Testing cockle-derived sugars on cancer cells in the lab, the research group found that they have a similar anti-cancer effect to many regular chemotherapy drugs, but with a lower concentration.
Though the research is only on human leukemia cell lines so far, it is a potential beginning point for designing chemotherapy at low doses, noted David Pye, lead researcher of the group. This could produce fewer unpleasant side effects, which could be especially helpful for children undergoing the treatment.
According to the study, published in the journal Marine Drugs, these marine sugars stopped the cancer cells from dividing and caused them to die. “Sugars are an underused source of medicinal and biotechnological products and this represents an example of how these molecules are ripe for further exploitation,” Pye told us.
Cockles have other benefits as a source of these anti-cancer sugars because the animals are cheap, easy to source from suppliers, and the extraction process of their sugars is relatively simple.
According to Pye, the focus on cockles started by accident seven years ago when they switched from using mammal-derived sugars to those derived from the common cockle (Cerastoderma edule) in a routine experiment on cancer cells. “They surprisingly killed the cells,” said Pye. “We tried a mammalian version of these sugars and they did nothing.”

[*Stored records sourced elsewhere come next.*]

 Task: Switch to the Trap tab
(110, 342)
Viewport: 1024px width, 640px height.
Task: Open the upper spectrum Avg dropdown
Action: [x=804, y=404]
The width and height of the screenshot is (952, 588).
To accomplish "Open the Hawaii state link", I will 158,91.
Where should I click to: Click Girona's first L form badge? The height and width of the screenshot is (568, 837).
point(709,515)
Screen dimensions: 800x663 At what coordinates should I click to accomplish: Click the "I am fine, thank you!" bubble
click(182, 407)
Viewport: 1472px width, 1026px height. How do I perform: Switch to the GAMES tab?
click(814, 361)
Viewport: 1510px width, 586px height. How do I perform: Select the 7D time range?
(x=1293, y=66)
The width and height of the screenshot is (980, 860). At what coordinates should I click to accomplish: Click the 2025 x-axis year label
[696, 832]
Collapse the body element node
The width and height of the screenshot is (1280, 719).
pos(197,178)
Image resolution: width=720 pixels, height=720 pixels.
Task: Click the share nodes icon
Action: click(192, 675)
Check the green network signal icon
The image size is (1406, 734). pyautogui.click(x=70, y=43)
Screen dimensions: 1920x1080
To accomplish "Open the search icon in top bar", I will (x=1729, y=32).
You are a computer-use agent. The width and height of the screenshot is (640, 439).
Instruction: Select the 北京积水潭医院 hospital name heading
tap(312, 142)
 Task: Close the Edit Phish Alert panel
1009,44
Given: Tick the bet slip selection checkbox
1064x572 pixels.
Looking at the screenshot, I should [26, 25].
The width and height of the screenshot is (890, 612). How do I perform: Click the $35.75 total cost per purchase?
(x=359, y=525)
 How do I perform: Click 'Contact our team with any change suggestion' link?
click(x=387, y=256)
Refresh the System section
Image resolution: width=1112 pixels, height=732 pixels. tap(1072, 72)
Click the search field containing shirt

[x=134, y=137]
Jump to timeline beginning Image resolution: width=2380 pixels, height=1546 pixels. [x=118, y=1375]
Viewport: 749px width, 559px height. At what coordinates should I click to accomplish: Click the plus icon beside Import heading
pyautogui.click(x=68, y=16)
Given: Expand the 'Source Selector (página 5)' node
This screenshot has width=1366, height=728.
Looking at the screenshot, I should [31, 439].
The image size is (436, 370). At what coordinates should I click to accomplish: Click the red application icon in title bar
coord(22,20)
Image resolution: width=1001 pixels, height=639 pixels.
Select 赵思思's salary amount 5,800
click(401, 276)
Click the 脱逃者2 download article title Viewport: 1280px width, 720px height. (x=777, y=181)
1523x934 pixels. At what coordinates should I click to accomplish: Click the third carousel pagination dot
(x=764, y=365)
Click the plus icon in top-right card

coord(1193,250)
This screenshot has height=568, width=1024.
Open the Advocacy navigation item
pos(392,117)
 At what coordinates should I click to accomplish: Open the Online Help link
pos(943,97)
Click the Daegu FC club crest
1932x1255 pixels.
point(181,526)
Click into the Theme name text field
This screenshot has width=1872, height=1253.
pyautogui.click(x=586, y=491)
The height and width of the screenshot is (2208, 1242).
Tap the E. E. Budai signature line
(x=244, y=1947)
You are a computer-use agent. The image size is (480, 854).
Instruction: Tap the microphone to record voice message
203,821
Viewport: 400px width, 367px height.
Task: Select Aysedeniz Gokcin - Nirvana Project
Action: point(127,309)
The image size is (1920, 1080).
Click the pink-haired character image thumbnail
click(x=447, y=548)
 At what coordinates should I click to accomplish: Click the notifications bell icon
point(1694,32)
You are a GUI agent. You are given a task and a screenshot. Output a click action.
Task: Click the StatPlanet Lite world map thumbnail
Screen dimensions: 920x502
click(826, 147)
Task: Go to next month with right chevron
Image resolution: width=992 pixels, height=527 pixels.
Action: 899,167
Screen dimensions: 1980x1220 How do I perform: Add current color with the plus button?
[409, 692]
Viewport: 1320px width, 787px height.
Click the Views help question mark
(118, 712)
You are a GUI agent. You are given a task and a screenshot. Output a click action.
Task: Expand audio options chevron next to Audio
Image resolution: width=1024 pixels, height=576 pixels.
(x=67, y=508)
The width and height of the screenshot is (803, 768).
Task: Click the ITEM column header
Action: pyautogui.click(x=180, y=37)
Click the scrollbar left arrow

The potential for the commercialization of other marine-derived anti-cancer compounds has been mixed in the past. The compound Rydapt from Novartis was approved by the European Commission in September 2017, but a Phase III trial from Spanish biotech PharmaMar using the compound Zepsyre was unsuccessful this year.
Pye has high hopes for commercializing this new approach, searching for funding to find out if it works in patients. “We have put together a business case for development, potentially through a Phase IIb clinical trial, but we need the funding to progress it clinically,” he concluded.